En ouverture de la semaine spéciale "On a tous en nous quelque chose de 68" sur France Inter, l'ancien leader de mai 68 et dirigeant de la Gauche Prolétarienne, Alain Geismar, est l'invité du Grand Entretien. Il répond aux questions d'Ali Baddou, de Léa Salamé et des auditeurs de France Inter.

Cinquante ans après Mai-68, France Inter revient sur les prémices du plus grand mouvement social du siècle passé avec Alain Geismar, figure de proue de la contestation.

Un monument qui, ce matin, s'est amusé des célébrations à venir. Des commémorations qui le font "hurler de rire".

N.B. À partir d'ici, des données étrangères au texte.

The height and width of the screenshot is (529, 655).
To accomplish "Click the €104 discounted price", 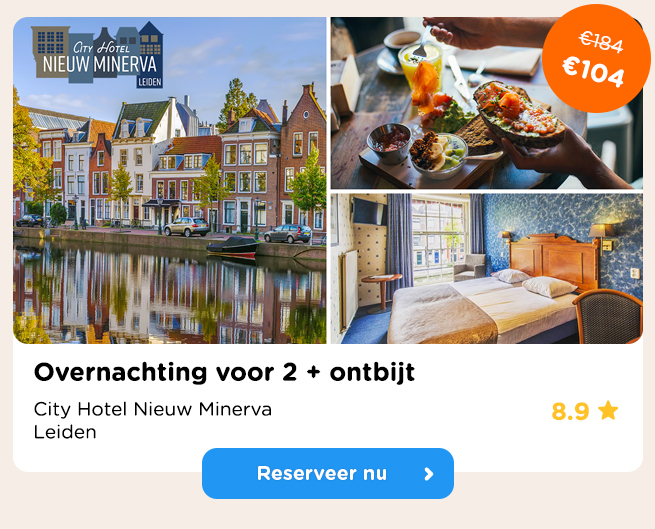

Son regard sur le demi-siècle passé, qui éclaire les retombées de Mai-68, est celui de la rationalisation. A l'époque, explique Alain Geismar, les manifestants estimaient qu'on pouvait aller bien plus loin et ne réalisaient pas l'état des avancées sociales obtenues. Et pensaient même que le mouvement aurait pu avoir bien plus de retombées dans l'avenir. Ce n'est pas vraiment ce qui s'est passé.

Alain Geismar en profite pour rétablir certaines vérités sur l'esprit de Mai-68. Loin de l'euphorie imaginée, ça a d'abord été un mouvement qui a conduit à une forte répression, avant l'occupation des usines et de la Sorbonne, puis des autres universités.

Alain Geismar, qui ne se dit pas "En marche", a toutefois voté Emmanuel Macron sans hésiter lors de l'élection présidentielle 2017, tout d'abord pour éviter un second tour "Fillon-Le Pen". Et pour le soixante-huitard, la France insoumise n'a rien à voir avec l'esprit contestataire de l'époque.